Текст упражнения:
------------------------------------------------------------------------
А вот что пишет сам Мицкевич в письме к тому же А.Э. Одынцу: «Я знаком с Пушкиным, и мы часто встречаемся. Он в беседе очень остроумен и увлекателен; читал много и хорошо, хорошо знает новую литературу; о поэзии чистое и возвышенное понятие».

Очень близкой дружбы между двумя творцами быть не могло по той простой причине, что каждый из них был слишком велик для того, чтобы пустить равнозначную величину в своё внутреннее поле, но взаимное признание двух гениев очень дорого для почитателей обоих выдающихся творцов.

К середине весны Пушкин в Москве не на шутку стал скучать – по своему характеру он был столичным жителем, одного салона Волконской для аристократического общения ему было маловато, «Московский вестник» для него тоже был узковат, а московские издатели – жадноваты, они не понимали, за что они должны платить Пушкину непомерные на их взгляд деньги. Московские взгляды казались поэту иногда провинциальными, а публика – недостаточно утончённой. Весёлые потехи у Соболевского тоже не могли полностью удовлетворить его непоседливую натуру. Москвичи, пусть не все, но и немало кто, потихоньку и понемногу переменились в своём отношении к Пушкину – во-первых, они достаточно привыкли к нему, а во-вторых, начали слишком пристально вглядываться в его недостатки, иногда по человеческому свойству находя их там, где их и не было. Об этом находим у С.П. Шевырёва: «Москва неблагородно поступила с Пушкиным: после неумеренных похвал и лестных приемов охладели к нему, начали даже клеветать на него, взводить на него обвинения в ласкательстве, наушничестве и шпионстве перед государем. Это и было причиной, что он оставил Москву».

Пушкин всё взвесил и решил пожить в Петербурге. В конце апреля он обратился с просьбой об этом к Бенкендорфу, и в начале мая получил от него такой ответ: «Его величество, соизволяя на прибытие ваше в С.-Петербург, высочайше отозваться изволил, что не сомневается в том, что данное русским дворянином государю своему честное слово вести себя благородно и пристойно будет в полном смысле сдержано».
------------------------------------------------------------------------
Описание задачи: Воспроизведите без изменений фрагмент приведенного выше текста о Пушкине между словами «А вот что пишет» и «обоих выдающихся творцов.» включительно.

Фрагменты данных:
------------------------------------------------------------------------
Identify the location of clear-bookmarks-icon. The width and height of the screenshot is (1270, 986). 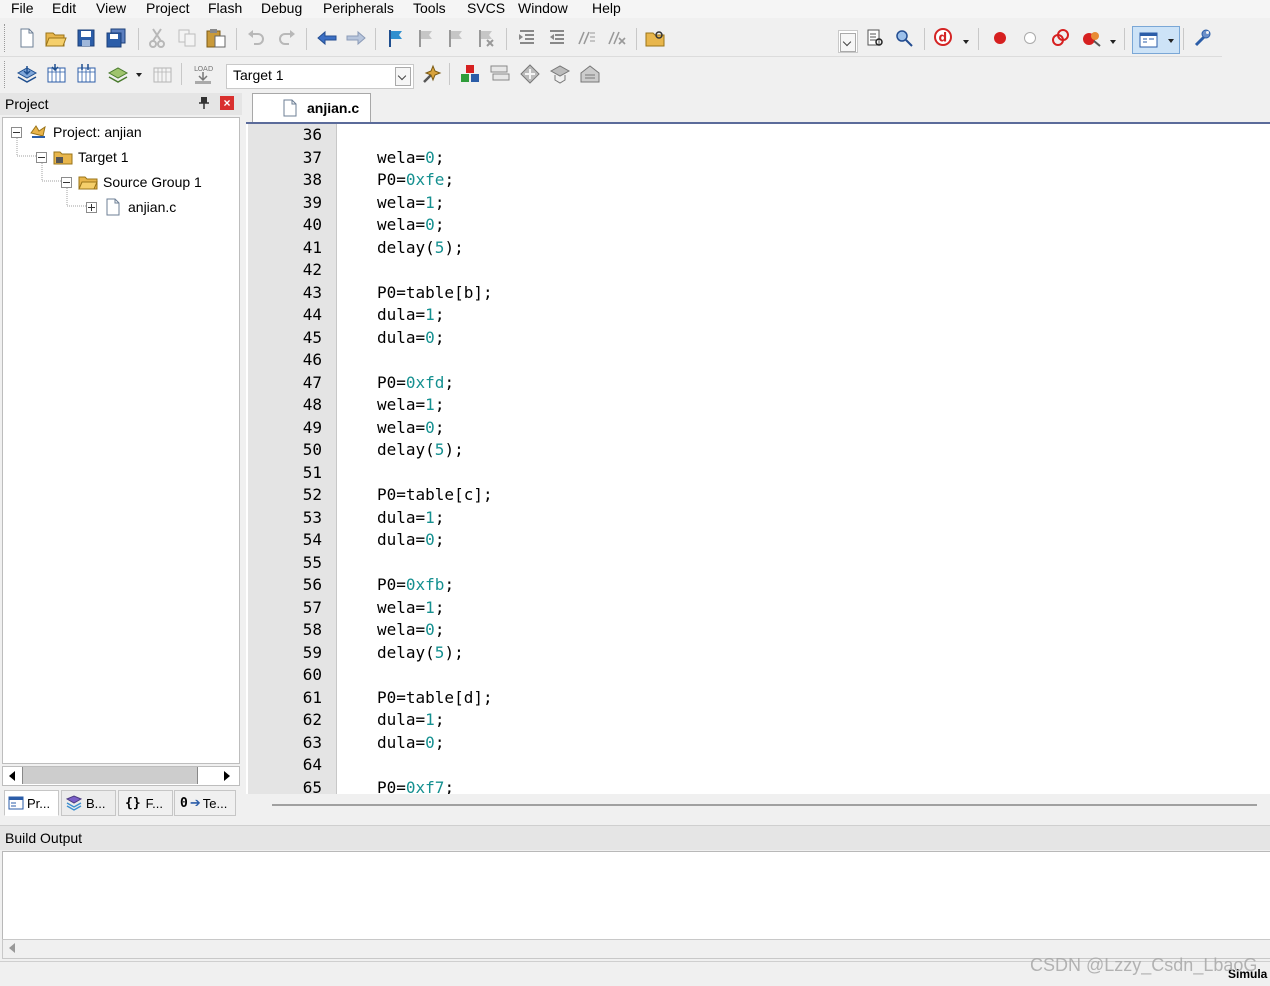
(486, 38).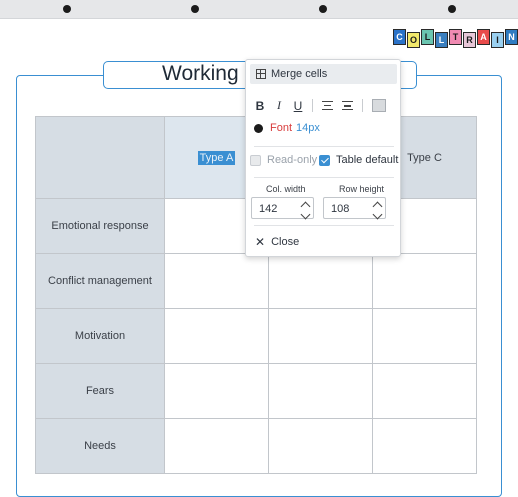 Image resolution: width=518 pixels, height=497 pixels. Describe the element at coordinates (348, 106) in the screenshot. I see `align-middle-icon` at that location.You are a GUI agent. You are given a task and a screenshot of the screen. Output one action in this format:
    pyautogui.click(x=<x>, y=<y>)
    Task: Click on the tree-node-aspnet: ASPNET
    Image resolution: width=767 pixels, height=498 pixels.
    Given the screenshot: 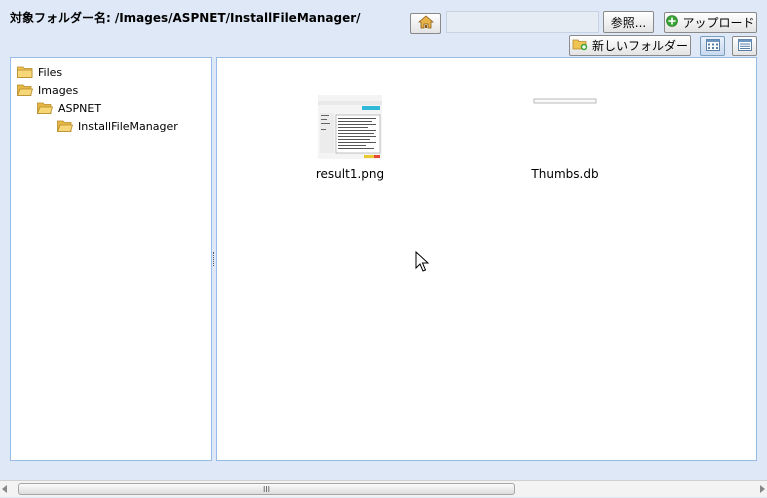 What is the action you would take?
    pyautogui.click(x=69, y=108)
    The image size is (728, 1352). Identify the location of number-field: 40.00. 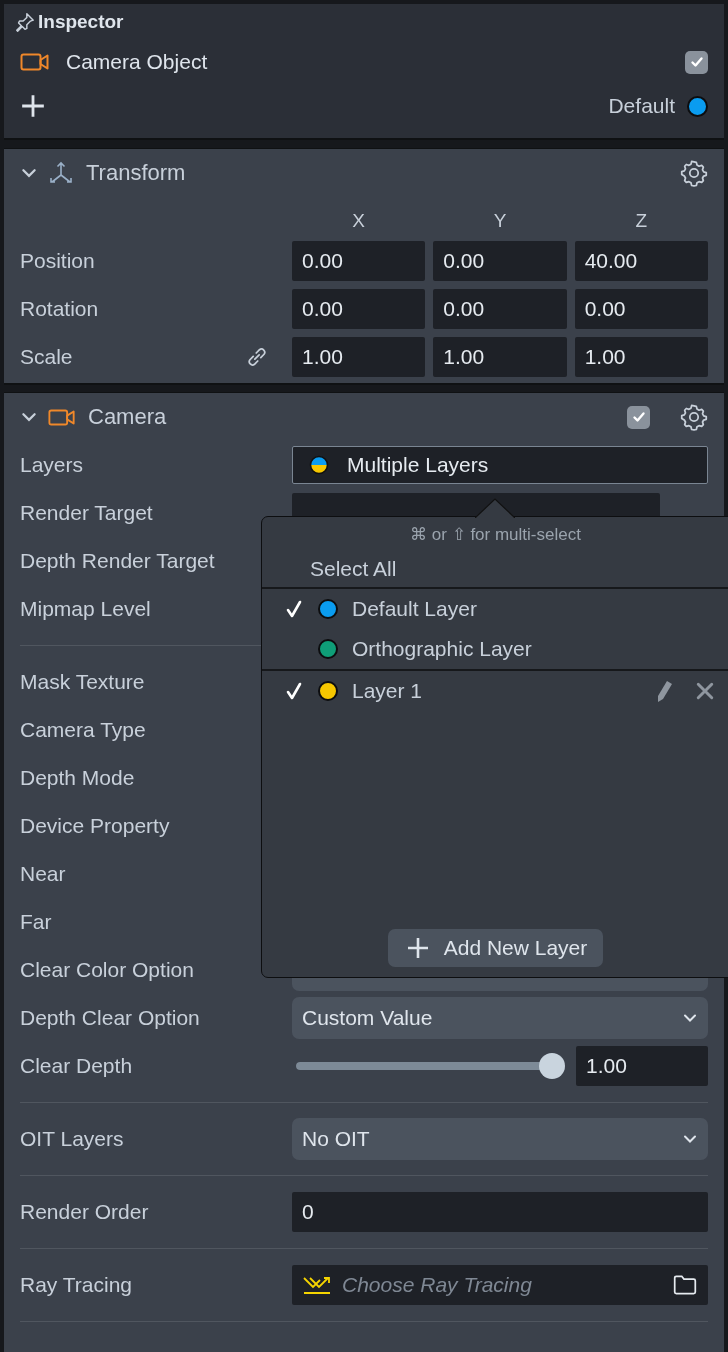
(641, 261).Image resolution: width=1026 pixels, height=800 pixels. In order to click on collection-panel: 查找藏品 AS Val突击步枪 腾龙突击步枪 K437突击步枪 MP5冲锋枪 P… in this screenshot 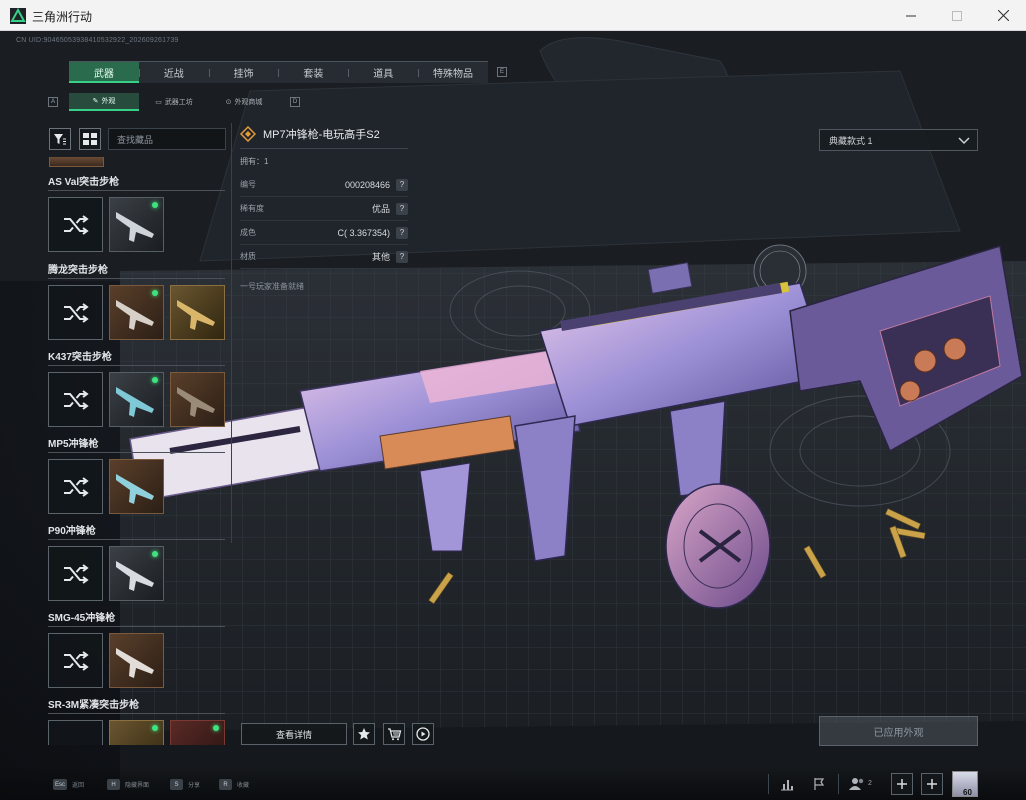, I will do `click(136, 433)`. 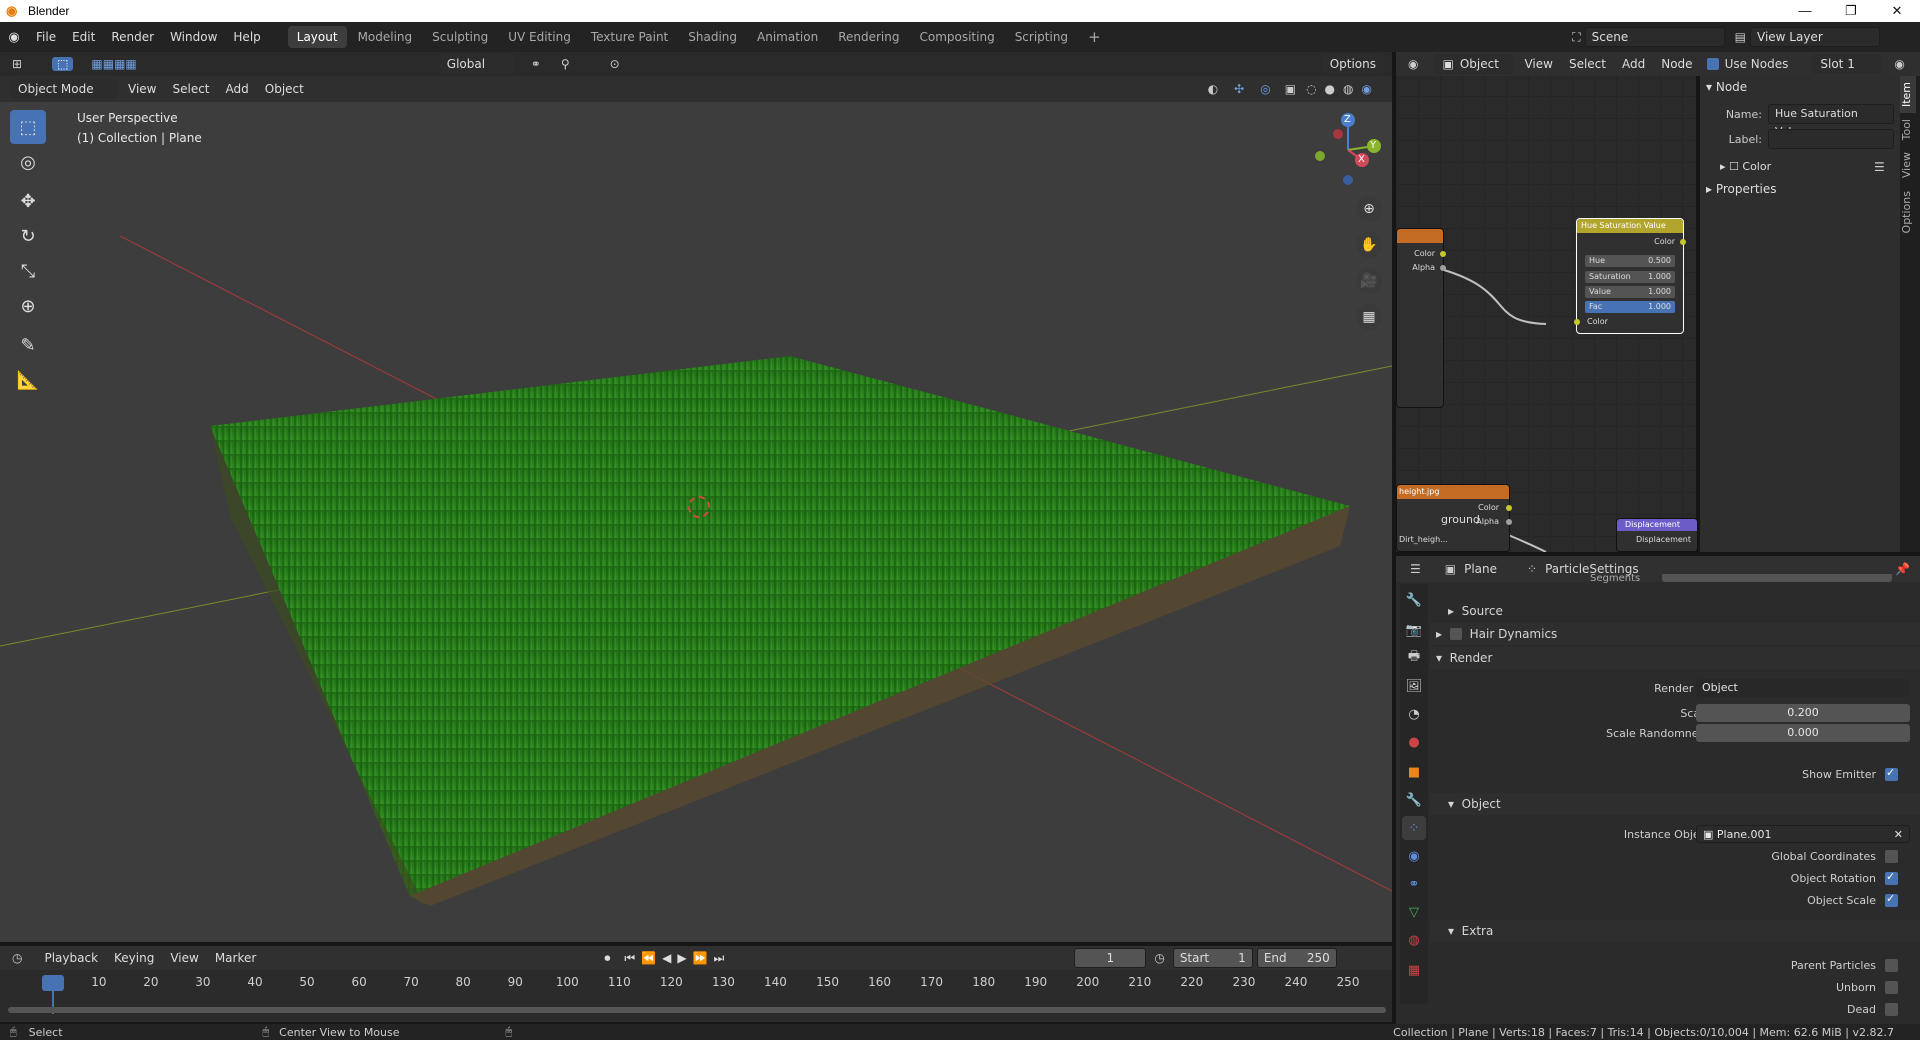 I want to click on color-list-icon: ☰, so click(x=1880, y=167).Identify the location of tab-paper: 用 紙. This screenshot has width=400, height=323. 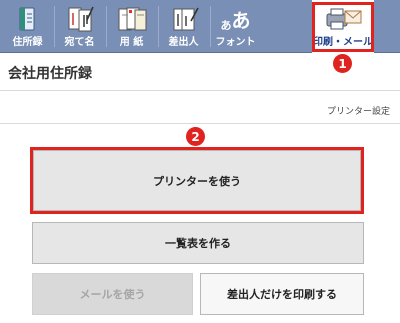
------------------------------------------------------------------------
Ответ к задаче:
А вот что пишет сам Мицкевич в письме к тому же А.Э. Одынцу: «Я знаком с Пушкиным, и мы часто встречаемся. Он в беседе очень остроумен и увлекателен; читал много и хорошо, хорошо знает новую литературу; о поэзии чистое и возвышенное понятие».

Очень близкой дружбы между двумя творцами быть не могло по той простой причине, что каждый из них был слишком велик для того, чтобы пустить равнозначную величину в своё внутреннее поле, но взаимное признание двух гениев очень дорого для почитателей обоих выдающихся творцов.